浮世絵シリーズ​
北斎まんだら

武家に生まれた歌川広重は浮世絵師を志すが、彼の描く美人画は「色気がない」、役者絵は「似ていない」と酷評ばかり。

世間では葛飾北斎と歌川国貞が人気を博するなか、売れない浮世絵師として鳴かず飛ばずの貧乏暮らしだった広重だが、ある日舶来の高価な顔料「ベロ藍」に出会い…




私、前回の「北斎まんだら」の感想で「安藤広重」と書いちゃってたが、そしてそう習った気もするしそう信じていたんだが、「歌川広重」がちゃんとした画号で正しいらしい。


広重の代表作「東海道五十三次」は、私の地元が宿場の一つとして入っていることもあって好きな作品だ。

でも、当時の浮世絵は人物や動物の画の方が評価が高くて、広重の得意な名所画や風景画はランクが落ちると思われていたとは。そんなことを初めて知ってびっくりだ。


そのことについては広重は悔しかっただろうけど、名所画という1つのジャンルとして呼ばれるようにまで押し上げたのはすごいな。


広重は、弟子入りした歌川豊広には才能を期待されていたようだけど、世間には長らく評価されなかった。
単細胞であまり深く考えないタイプで、しかも頑固でもあったので、若い頃はいろいろ意地を張ってしまい、チャンスを逃していたのかな。
人気が出てからは忙しくて走り抜けた人生だったようだ。

葛飾北斎が「破天荒ジジイ」だったとすると、広重はなんだろう、「不器用オヤジ」って感じかなあ。

人に恵まれて、理解のある妻や見込みのある弟子、厳しく励ましてくれる版元、養女の娘などに対し情が深い広重は良かった。
武士だからと春画だけは描かなかったのに、やむを得ない事情のため一度だけ描くのだが、それも娘のため。そんなこと、若い頃ならいくら困っても絶対にしなかったのだろうな、と思うと、丸く謙虚になったもんだなぁとなんか感慨深さまで感じた(笑)。読みながら広重の成長を見守っているかのようだったニヤリ

そして、その春画が壊滅的に下手だったというのがさらに可笑しみを誘うのだった。これ本当かな?
版元たちに春画をめちゃくちゃ貶されるシーンがあって、版元たちの遠慮がなさすぎて、広重もすぐにキレ散らかすし、なんかもう笑えてきた。
浮世絵師はどんな絵も描けるのかと思っていたけど、考えてみたら得意分野というのはあるよなあと。

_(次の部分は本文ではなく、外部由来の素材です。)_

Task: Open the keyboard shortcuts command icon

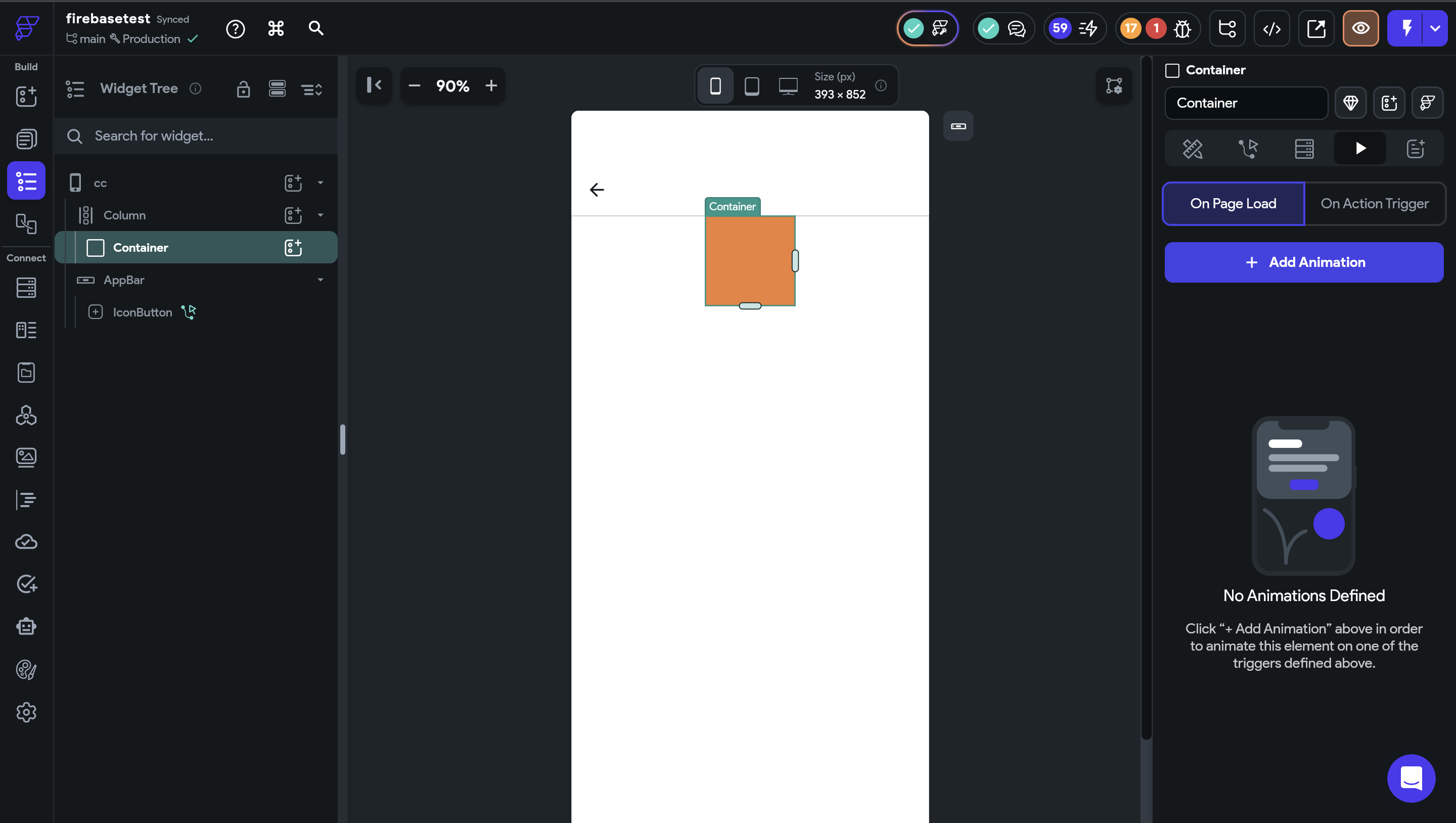Action: 276,28
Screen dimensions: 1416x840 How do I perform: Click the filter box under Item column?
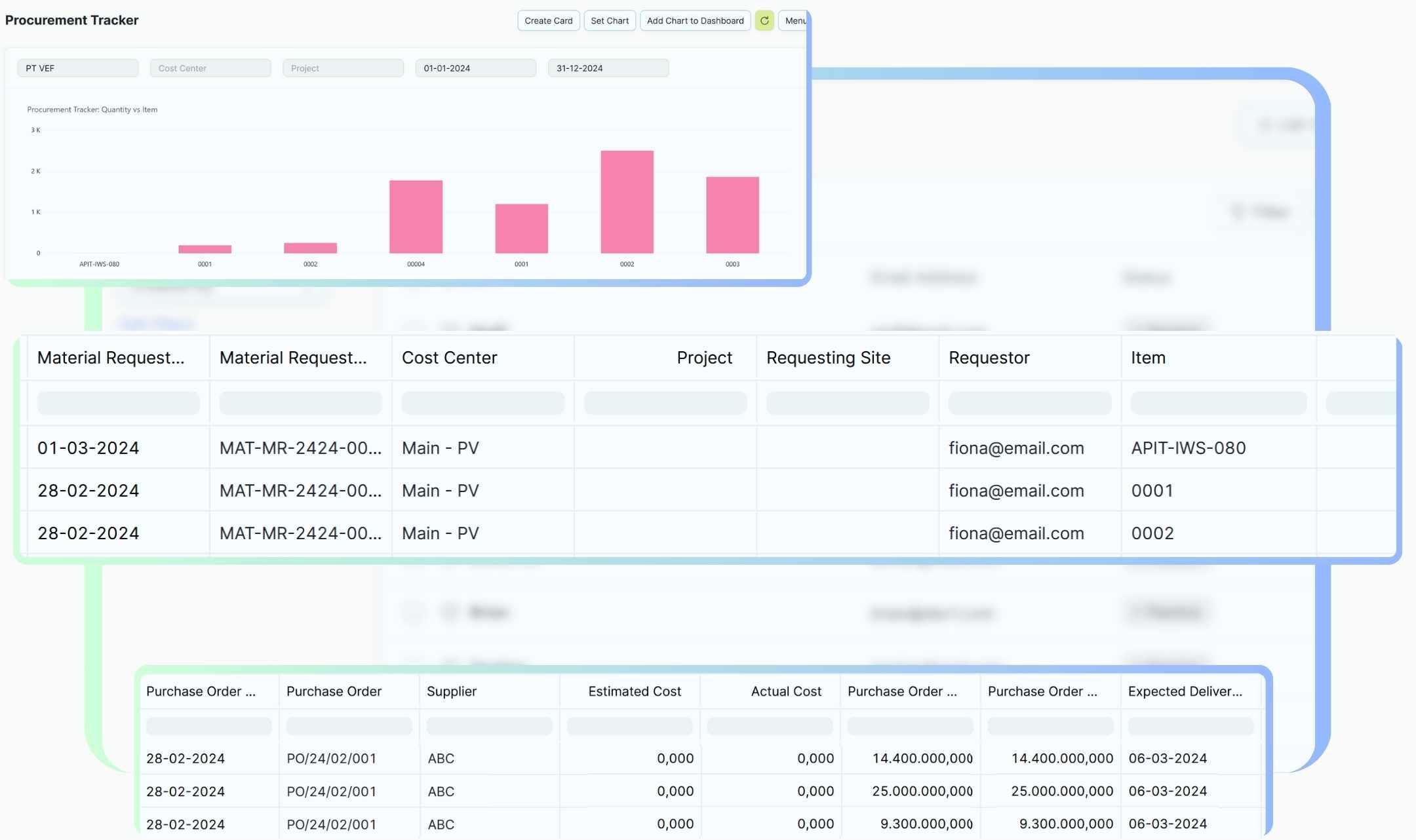point(1218,403)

広重を押し上げた青、北斎も使った「ベロ藍」というのは舶来の高価な絵の具で、プルシアンブルーという色。ベロというのはベルリンのことらしい。
ベルリンからはるばる、鎖国してる国に向けて、そんなに遠くからやってきたのかと、少し感動した。そして長崎の出島を通り、江戸まで。
鎖国中の国が喜びそうな珍しいものなどいろいろあっただろうが、その一つに青の絵の具を選んだ南蛮商人の商売感覚がすごいと思った。

そういえば昔、学校の絵の具のラベルにプルシアンブルーってあったような。
その時は、ブルーでいいのになんでプルシアンブルーとわざわざ名付けているのかと不思議だった気がする。これだったのか、と思った。ただお洒落そうな名前をつけたんじゃなかったんだなあ。

そして広重、死に際まで洒脱。楽天家で軽やかなところが明るくて、生粋の江戸っ子の心意気を見た。
広重の魂が今の東京を見ていたらどう思うんだろう。彼が愛した、人々の暮らしの活発な様子に喜ぶだろうか、ベロ藍を使った「広重ぶるう」にこだわった青い空が、ビルに遮られて見えないと怒るだろうか。